Identifying Go executables embedded inside other Go executables
What would you like to be added: I have a binary in Go, we will name it Alpha. Alpha includes another binary (I'm implementing it using go:embed) named Beta. So Alpha uses Beta as a dependency. However, when I run syft on the binary Alpha, I see only the dependencies which are specified in go.mod, but I don't see the transitive dependencies of Beta.
Why is this needed: Finding the full SBOM of the binary
Additional context:
There isn't an easy way to do this since go:embed will essentially store the binary as a data payload, so there isn't anything that is really observable when parsing the outer binary file. The best way I can figure is to search within the binary for known patterns that looks like a buildinfo section within a standard go binary, which could lead to false positives, but would be possible.

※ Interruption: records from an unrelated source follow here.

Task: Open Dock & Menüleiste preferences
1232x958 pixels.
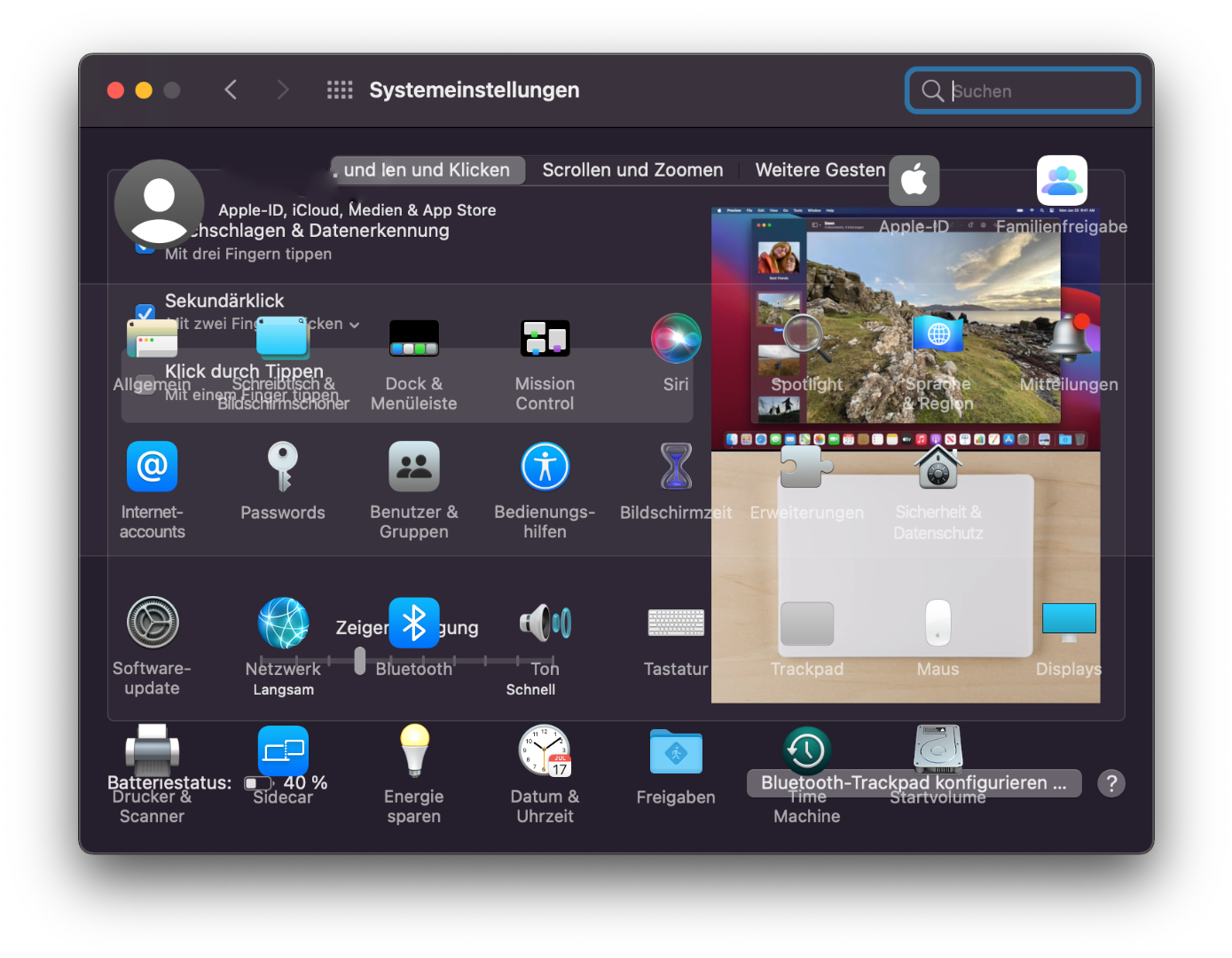Action: (x=413, y=339)
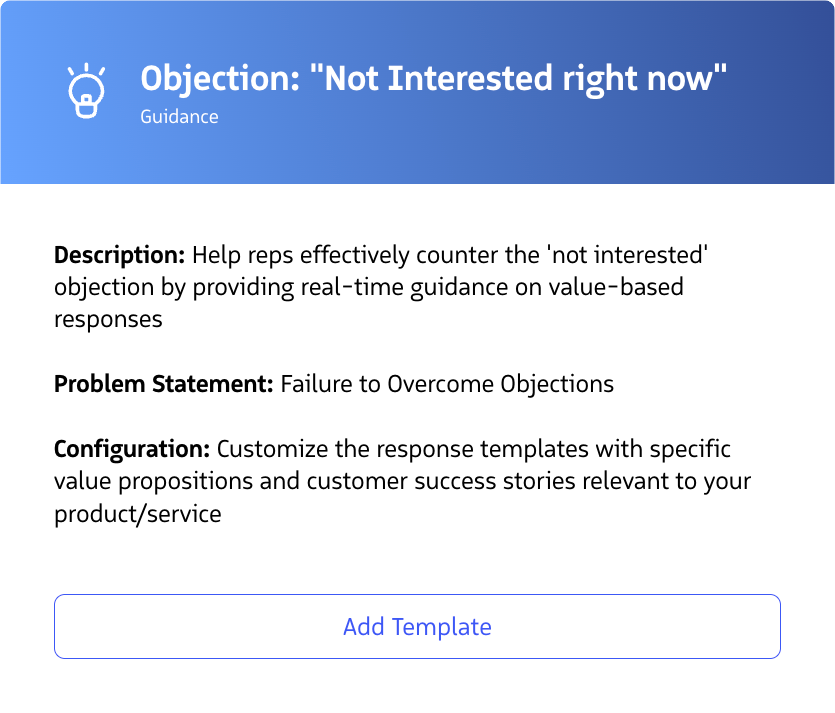The image size is (835, 713).
Task: Click the Add Template label text
Action: pyautogui.click(x=417, y=627)
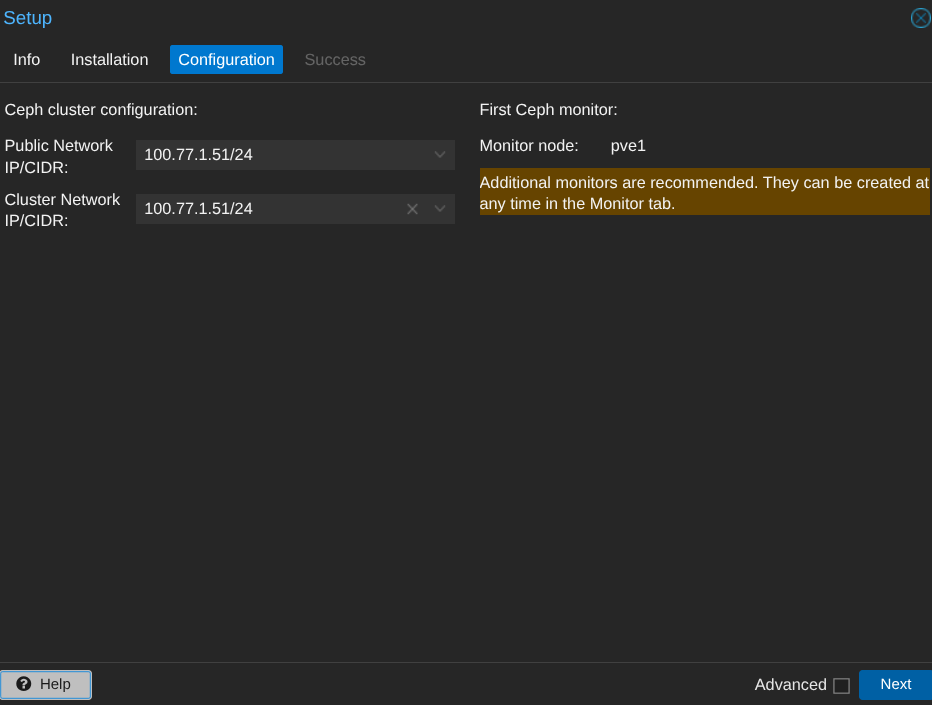Click the Cluster Network IP/CIDR label
Image resolution: width=932 pixels, height=705 pixels.
click(62, 210)
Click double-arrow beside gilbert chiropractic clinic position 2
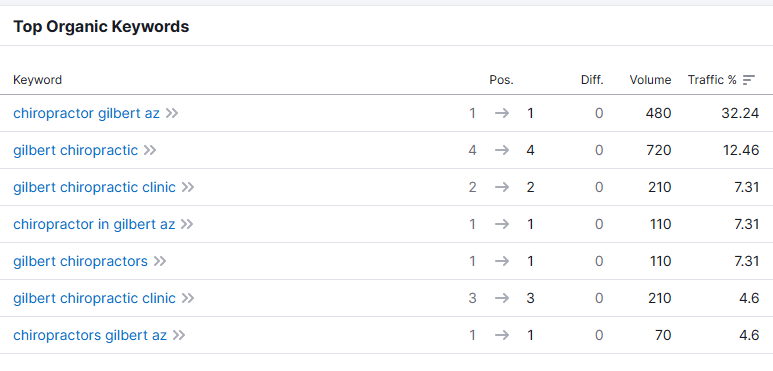Screen dimensions: 773x371 pyautogui.click(x=188, y=187)
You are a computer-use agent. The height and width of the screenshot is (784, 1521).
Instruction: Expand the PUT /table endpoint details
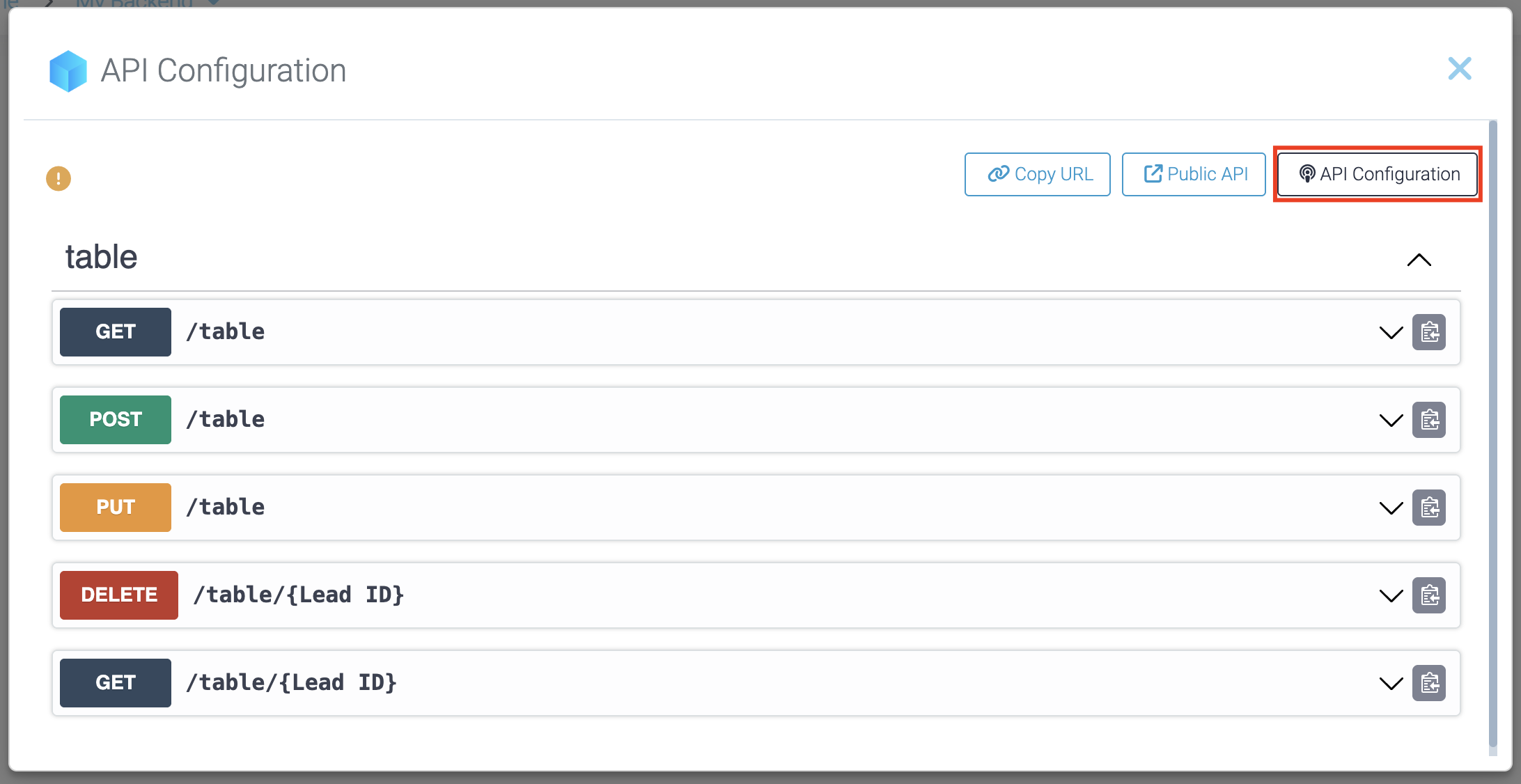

@tomerse-sg, if both executables are go programs, is there a reason to embed one via go:embed instead of making one depend on the other as a normal go package? It's only the embed mechanism that's making it so we can't detect Beta from your example.
Hi, we're going to go ahead and close this issue--we've discussed this and we wouldn't be able to extract enough useful data from an embedded Go binary to make any useful identification in Syft. If there is ever a standard way to extract the Go embed data and we were able to treat the embedded data like the contents of an archive, we would have more options, but that method doesn't currently exist.